Martine Urzay - assistante sociale - "les parents et les enfants sont laissés à eux même"

Martine Urzay - Assistante Sociale - Syndicat Sud Conseil Départemental - invitée de France Bleu Occitanie - Radio France
Martine Urzay - Assistante Sociale - Syndicat Sud Conseil Départemental - invitée de France Bleu Occitanie © Radio France - Olivier Lebrun

Tous les secteurs sont touchés, les parents confrontés à une déficience psychologique de leur enfant, ou au handicap doivent parfois attendre 18 mois pour être reçu par un psychologue en consultation en CMPP (Centre médico-psycho-pédagogique.)

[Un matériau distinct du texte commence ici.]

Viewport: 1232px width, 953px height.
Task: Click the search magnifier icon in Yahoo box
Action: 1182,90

Les parents d’enfants handicapés sont démunis quand ils s’adressent à la Maison Départementale des personnes handicapées, ils n’ont pas toujours de réponse. Il faut un à deux ans voire plus pour une admission en établissement spécialisé (ITEP ou IME), au moins 700 enfants dans le département sont en attente d’une prise en charge.

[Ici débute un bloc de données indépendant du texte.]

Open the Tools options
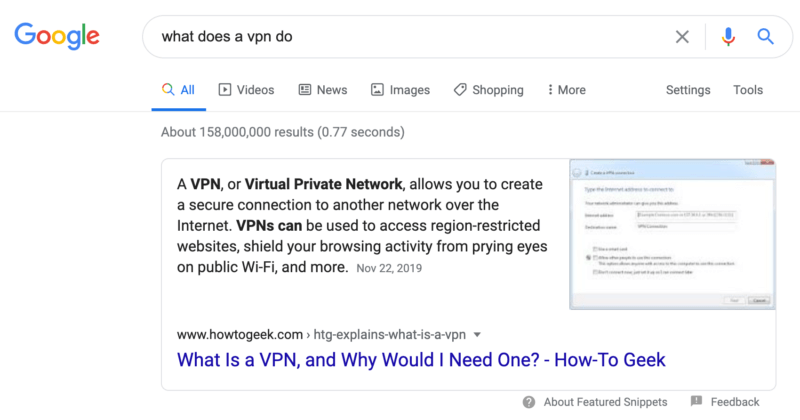This screenshot has height=420, width=800. click(x=748, y=90)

Le Conseil Départemental de Haute Garonne  consacre  140 Millions d'€ par an à l'aide sociale à l'enfance, soit 10% de son budget. Pour le Collectif Enfance 31 c’est largement insuffisant, car ce budget reste stable alors que la population augmente chaque année, et les besoins de prise en charge des enfants en difficulté sont grandissants.

Le Collectif Enfance 31 demande l’organisation d'Etats Généraux de l'Enfance en Haute-Garonne dans le courant 2018 pour rechercher des réponses adaptées à ces enfants en recherche de placement ou de prise en charge.

Le Conseil départemental de Haute-Garonne précise : 

  • Concernant la prise en charge d'enfants confrontés à des violences familiales ou des carences éducatives de la part de leurs parents, la collectivité parle d'un délai d'intervention d'un éducateur compris entre 2 et 4 mois. Pour les cas de maltraitance avérés : "il y a un placement hors de la famille et toutes les mesures sont bien exécutées par le Département" assure-t-on dans les services du Conseil départemental de Haute-Garonne.
  • Le budget alloué à l'aide à l'enfance augmentera de 10% en 2018.